Order of the Golden Fleece


Order of the Golden Fleece
Order of the Golden Fleece
Orden del Toisón de Oro
Ordre de la Toison d'Or
Orden vom Goldenen Vlies
Weltliche Schatzkammer Wien (216)b.JPG
Chain of the Order of the Golden Fleece (shown in the Schatzkammer in Vienna)
Awarded by the King of Spain
& Head of House of Habsburg
Motto Pretium Laborum Non Vile
Non Aliud
Awarded for At the monarch's pleasure
Status Currently constituted
Sovereign Juan Carlos I of Spain
Karl von Habsburg
Grades (w/ post-nominals) Knight/Lady
Established 1430 (see History)
Philip III, Duke of Burgundy, with the collar of the Order (portrait in c.1450 by Rogier van der Weyden)

The Order of the Golden Fleece (Dutch: Orde van het Gulden Vlies; French: Ordre de la Toison d'Or; German: Orden vom Goldenen Vlies; Italian: Ordine del Toson d'Oro; Spanish: Orden del Toisón de Oro) is an order of chivalry founded in Bruges by Philip III, Duke of Burgundy in 1430, to celebrate his marriage to the Portuguese princess Infanta Isabella of Portugal, daughter of King John I of Portugal. It evolved as one of the most prestigious orders in Europe. Today there exist two branches of the Order: the Spanish and the Austrian Fleece; the current sovereigns of both branches are respectively Juan Carlos I, King of Spain, and Karl von Habsburg, grandson of Emperor Charles I of Austria.

Contents

Origin

The Order of the Golden Fleece was established January 10, 1430, by Philip the Good, Duke of Burgundy, in celebration of the prosperous and wealthy domains united in his person that ran from Flanders to Switzerland. It is restricted to a limited number of knights, initially 24 but increased to 30 in 1433, and 50 in 1516, plus the sovereign.[1] It received further privileges unusual to any order of knighthood: the sovereign undertook to consult the order before going to war; all disputes between the knights were to be settled by the order; at each chapter the deeds of each knight were held in review, and punishments and admonitions were dealt out to offenders, and to this the sovereign was expressly subject; the knights could claim as of right to be tried by their fellows on charges of rebellion, heresy and treason, and Charles V conferred on the order exclusive jurisdiction over all crimes committed by the knights; the arrest of the offender had to be by warrant signed by at least six knights, and during the process of charge and trial he remained not in prison but in the gentle custody of his fellow knights. The order, conceived in an ecclesiastical spirit in which mass and obsequies were prominent and the knights were seated in choirstalls like canons,[2] was explicitly denied to "heretics", and so became an exclusively Catholic award during the Reformation.
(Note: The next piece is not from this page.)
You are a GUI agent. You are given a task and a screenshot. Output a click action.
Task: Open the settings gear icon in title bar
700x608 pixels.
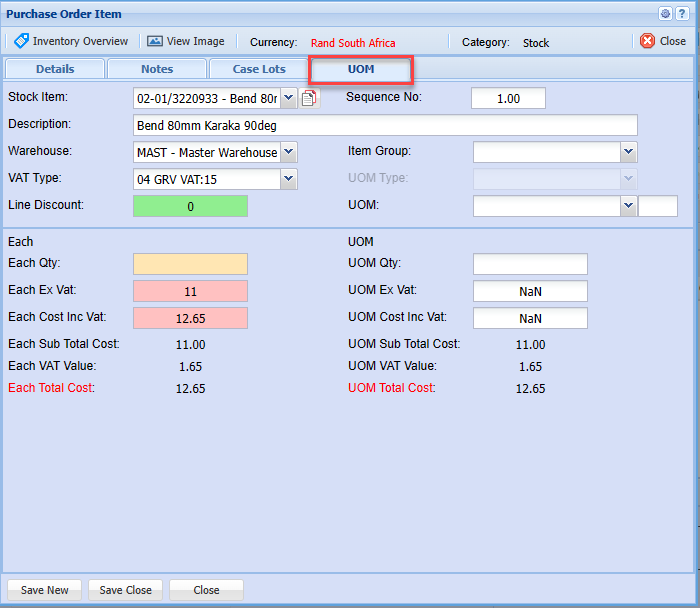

The Order of the Golden Fleece was defended from possible accusations of prideful pomp by Guillaume Machaut, who asserted that it was instituted:

Non point pour jeu ne pour esbatement,

Mais à la fin que soit attribuée
Loenge à Dieu trestout premièrement
Et aux bons gloire et haulte renommée.

Translated into English:[3]

Not for amusement nor for recreation,

But for the purpose that praise shall be given to God,
In the very first place,
And to the good, glory and high renown.

The choice of the Golden Fleece of Colchis as the symbol of a Christian order caused some controversy, not so much because of its pagan context, which could be incorporated in chivalric ideals, as in the Nine Worthies, but because the feats of Jason, familiar to all, were not without causes of reproach, expressed in anti-Burgundian terms by Alain Chartier in his Ballade de Fougères instancing Jason "qui pour emportrer la toison De Colcos se veult parjurer".[4] The bishop of Châlons, chancellor of the Order, rescued the fleece's reputation by identifying it instead with the fleece of Gideon that received the dew of Heaven.[5]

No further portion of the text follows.